Konkret wurden Klimawandelrisiken bisher teilweise anhand der Konzernrichtlinien zu kontroversen Umwelt- und Sozialthemen sowie im Branchenmonitoring, das als Leitfaden für die Kreditvergabe an Firmenkunden dient, adressiert (siehe «Richtlinien zu kontroversen Umwelt- und Sozialthemen», Kapitel Verantwortungsbewusste Geschäftspraxis). So sieht die Basler Kantonalbank bspw. davon ab, Kredite an Unternehmen zu vergeben, die Anlagen zur Energieerzeugung aus Kohle oder Öl besitzen oder betreiben. Das Gleiche gilt für Unternehmen, die Anlagen zum Kohleabbau besitzen oder betreiben.

Messgrössen und Ziele

Die Basler Kantonalbank fokussiert in einem ersten Schritt darauf, Transparenz über die CO2-Emissionen im Kreditgeschäft («Financed Emissions») zu schaffen.

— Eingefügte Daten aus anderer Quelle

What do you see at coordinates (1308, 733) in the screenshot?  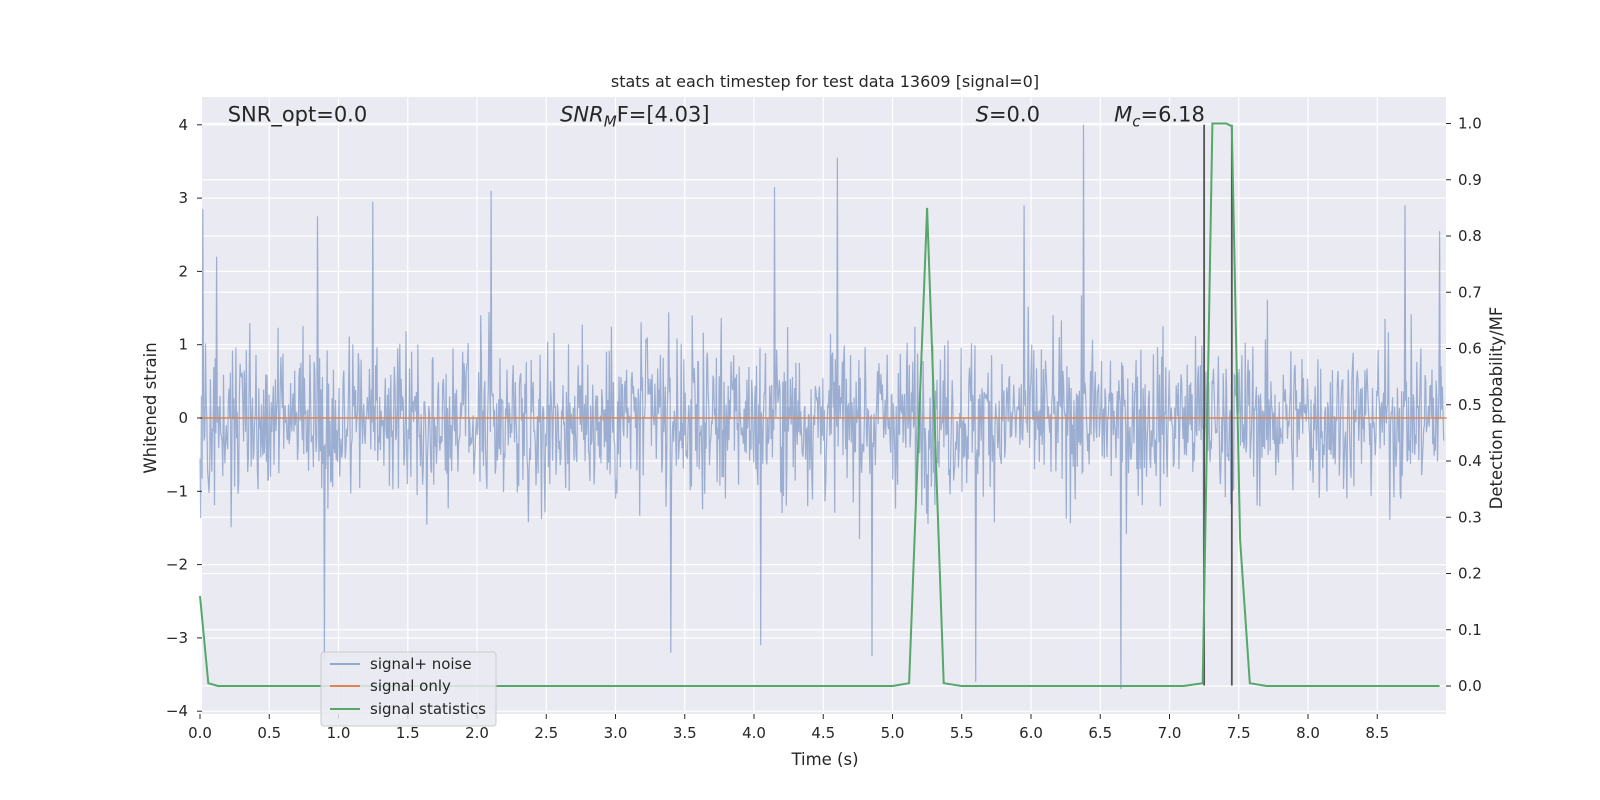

Hierfür werden die notwendigen internen Prozesse etabliert und es wird an der Definition und Erfassung der geeigneten Daten gearbeitet. Die Bank stützt sich dabei auf den Ansatz der «Partnership for Carbon Accounting Financials» (PCAF) ab. Die PCAF ist eine globale Partnerschaft von Finanzinstituten, die das Ziel verfolgen, die Transparenz bezüglich Klimawandelrisiken zu verbessern und gemäss einem standardisierten Ansatz offenzulegen. Dieser Standard ist kompatibel mit global anerkannten Rahmenwerken wie die TCFD. Die Basler Kantonalbank ist der PCAF im Februar 2021 beigetreten und bekennt sich damit dazu, ihre finanzierten Emissionen spätestens für das Berichtsjahr 2023 gemäss dem PCAF-Ansatz offenzulegen. Das Herstellen von Transparenz erachtet die Basler Kantonalbank als eine wesentliche Voraussetzung, um Klimawandelrisiken adäquat analysieren und bewerten zu können. Zudem bildet es die Basis zur Definition von Zielen zur Senkung des CO2-Fussabdrucks auf Portfolioebene und zur Durchführung von Szenariosimulationen für konkrete Absenkpfade.